In Marriage There Can Only Be One Dream-Getter: Just Ask Katy Perry
It took seeing the Katy Perry movie to truly drive home this one salient point-- it is REALLY hard to sustain a marriage when both spouses are going full speed ahead in their respective careers simultaneously. As an adult woman, watching Perry's docudrama I appreciated the fact that she didn't gloss over her much publicized and currently defunct marriage to the volatile Russell Brand. I think she portrayed the stresses that being a woman with a high profile career can wreak on a marriage in which one spouse is out earning and outshining the other. In the case of Perry and Brand it seemed that he was not entirely willing to be understanding about the compromise being a rockstar required of him, as a husband, aka, he might have to give up the role of alpha and let his wife embody it. In the film, Perry handled her failing marriage with the utmost grace, and I think also showed us women that there is no such thing as a fairytale, and every career and relationship requires a healthy does of blood, sweat and tears.

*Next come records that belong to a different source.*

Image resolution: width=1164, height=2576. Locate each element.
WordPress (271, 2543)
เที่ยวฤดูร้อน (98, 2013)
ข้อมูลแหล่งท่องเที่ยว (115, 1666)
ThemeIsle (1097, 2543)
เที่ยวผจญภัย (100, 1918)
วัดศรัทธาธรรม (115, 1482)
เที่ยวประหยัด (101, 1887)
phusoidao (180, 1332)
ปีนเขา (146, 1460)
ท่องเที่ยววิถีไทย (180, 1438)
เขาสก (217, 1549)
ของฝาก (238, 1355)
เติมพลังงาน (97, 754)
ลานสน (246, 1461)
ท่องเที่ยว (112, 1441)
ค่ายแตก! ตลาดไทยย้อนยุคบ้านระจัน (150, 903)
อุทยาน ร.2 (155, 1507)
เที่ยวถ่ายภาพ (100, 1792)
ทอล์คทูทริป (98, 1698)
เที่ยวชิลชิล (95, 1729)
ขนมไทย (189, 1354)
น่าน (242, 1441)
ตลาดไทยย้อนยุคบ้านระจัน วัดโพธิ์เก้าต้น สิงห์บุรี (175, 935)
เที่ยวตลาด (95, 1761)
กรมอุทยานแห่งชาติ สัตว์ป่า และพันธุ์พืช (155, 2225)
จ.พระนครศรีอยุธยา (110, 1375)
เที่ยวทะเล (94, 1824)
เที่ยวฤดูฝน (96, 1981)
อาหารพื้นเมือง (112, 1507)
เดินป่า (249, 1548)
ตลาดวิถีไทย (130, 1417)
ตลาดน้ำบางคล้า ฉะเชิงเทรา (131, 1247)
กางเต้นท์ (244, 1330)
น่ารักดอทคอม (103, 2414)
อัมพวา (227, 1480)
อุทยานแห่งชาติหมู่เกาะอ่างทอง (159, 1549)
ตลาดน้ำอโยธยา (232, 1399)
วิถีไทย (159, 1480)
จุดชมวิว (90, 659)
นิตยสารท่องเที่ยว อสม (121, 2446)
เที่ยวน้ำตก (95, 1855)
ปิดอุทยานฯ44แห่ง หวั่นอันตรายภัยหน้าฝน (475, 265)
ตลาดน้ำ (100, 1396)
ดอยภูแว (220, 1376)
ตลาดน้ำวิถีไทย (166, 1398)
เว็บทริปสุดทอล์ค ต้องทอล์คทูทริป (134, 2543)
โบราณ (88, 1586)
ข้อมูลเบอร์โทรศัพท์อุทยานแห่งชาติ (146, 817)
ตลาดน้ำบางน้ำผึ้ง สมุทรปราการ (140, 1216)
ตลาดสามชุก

The dream-getter (the person in the marriage/relationship who gets to live out their dream, their fantasy), gets to go outside their home, and be applauded and recognized by someone other than the little people they're raising. This dream-getter, gets to have adult stimulation, conversation, interaction, gets to take a stab at grabbing that proverbial brass ring. He/she gets to have other adults (who are not part of their blood line) tell them how great, or miserably they're doing at reaching their goal. The main point is that the dream getter gets to exercise his/her brain power and critical thinking beyond timing the chicken nuggets to coincide with the pasta and make sure he/she strains the pulp out the orange juice so that the little people they live with do not stage a mutiny.
And then there's the dream weaver-- he or she is the one who makes it all possible for the dream-getter in the relationship to get his/her said dream and live out that fantasy. The dream weaver is the one who cleans toilets so that the dream getter does not feel as though they’re entering a lion's den upon sitting on the toilet. They make sure the bills are paid, so that there's electricity to illuminate the rooms for the dream-getter to create those "deals and get cooking" and takes care of those little people so that they're feeling content enough to allow the dream getter to reap love and encouragement and all the good stuff those little people presiding in the house can provide when well-fed and clothed.
I think if a marriage is going to truly be successful, it is incredibly hard for both spouses to be the dream-getters simultaneously and I think Perry and Brand's marriage suffered because of it. Brand was unwilling to take a backseat and be the rock Perry needed and wait his turn for her to be the rock for him. In my marriage when I met my husband I was more than content to be the dream weaver; I was going to be that wife who made it possible for him to embody his role as dream-getter. Except six years ago he lost his dream,and now, it’s sort of up in the air-and the pursuance of a dream is anyone's for the taking. Yet each time I think I'm ready to grab for it-- I wonder, if there's anything I really want more than just to be with those little people who live with me. And my husband... well he needs to find a new dream.